Compress a sequence into two bits per base.

decompress(): Restore the original sequence.

property type

class seismicrna.core.seq.xna.DNA(seq: Any)

Bases: XNA

classmethod alph(): Sequence alphabet.

classmethod pict(): Sequence pictograms.

tr(): Transcribe DNA to RNA.

class seismicrna.core.seq.xna.RNA(seq: Any)

Bases: XNA

classmethod alph(): Sequence alphabet.

classmethod pict(): Sequence pictograms.

rt(): Reverse transcribe RNA to DNA.

class seismicrna.core.seq.xna.XNA(seq: Any)

Bases: ABC

__add__(other): Allow addition (concatenation) of two sequences only if the sequences have the same class.

__bool__(): Empty sequences return False; all else, True.

__contains__(item): Check if a sequence is contained in this sequence.

__eq__(other): Return True if both the type of the sequence and the bases in the sequence match, otherwise False.

__getitem__(item): If item is a slice, then return an instance of the class. Otherwise, return an instance of str.

__hash__(): Define __hash__ so that Seq subclasses can be used as keys for dict-like mappings. Use the hash of the plain string.

__mul__(other): Multiply a sequence by an int like a str times an int.

__repr__(): Encapsulate the sequence string with the class name.

abstract classmethod alph() → tuple[str, str, str, str, str]: Sequence alphabet.

property array: NumPy array of Unicode characters for the sequence.

compress(): Compress the sequence.

classmethod four(): Get the four standard bases.

classmethod get_alphaset(): Get the alphabet as a set.

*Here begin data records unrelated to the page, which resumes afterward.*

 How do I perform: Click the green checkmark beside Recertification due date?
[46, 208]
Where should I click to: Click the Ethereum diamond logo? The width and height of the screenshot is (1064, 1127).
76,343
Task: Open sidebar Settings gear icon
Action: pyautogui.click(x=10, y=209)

classmethod get_comp(): Get the complementary alphabet as a tuple.

classmethod get_comptrans(): Get the translation table for complementary bases.

classmethod get_nonalphaset(): Get the printable characters not in the alphabet.

classmethod get_other_iupac(): Get the IUPAC extended characters not in the alphabet.

classmethod get_pictrans(): Get the translation table for pictogram characters.

kmers(k: int): Every subsequence of length k (k-mer).

abstract classmethod pict() → tuple[str, str, str, str, str]: Sequence pictograms.

property picto: Pictogram string.

classmethod random(nt: int, a: float = 0.25, c: float = 0.25, g: float = 0.25, t: float = 0.25)

Return a random sequence of the given length.

Parameters:

nt (int) – Number of nucleotides to simulate. Must be ≥ 0.
a (float = 0.25) – Expected proportion of A.
c (float = 0.25) – Expected proportion of C.
g (float = 0.25) – Expected proportion of G.
t (float = 0.25) – Expected proportion of T (if DNA) or U (if RNA).

Returns:

A random sequence.

Return type:

DNA | RNA

property rc: Reverse complement.

classmethod t_or_u(): Get the base that is complementary to A.

seismicrna.core.seq.xna.decompress(seq: CompressedSeq): Restore the original sequence from a CompressedSeq object.

seismicrna.core.seq.xna.expand_degenerate_seq(seq: DNA): Given a (possibly degenerate) sequence, yield every definite sequence that could derive from it. Only the degenerate base N is supported by this function; other IUPAC codes (e.g. R) are not.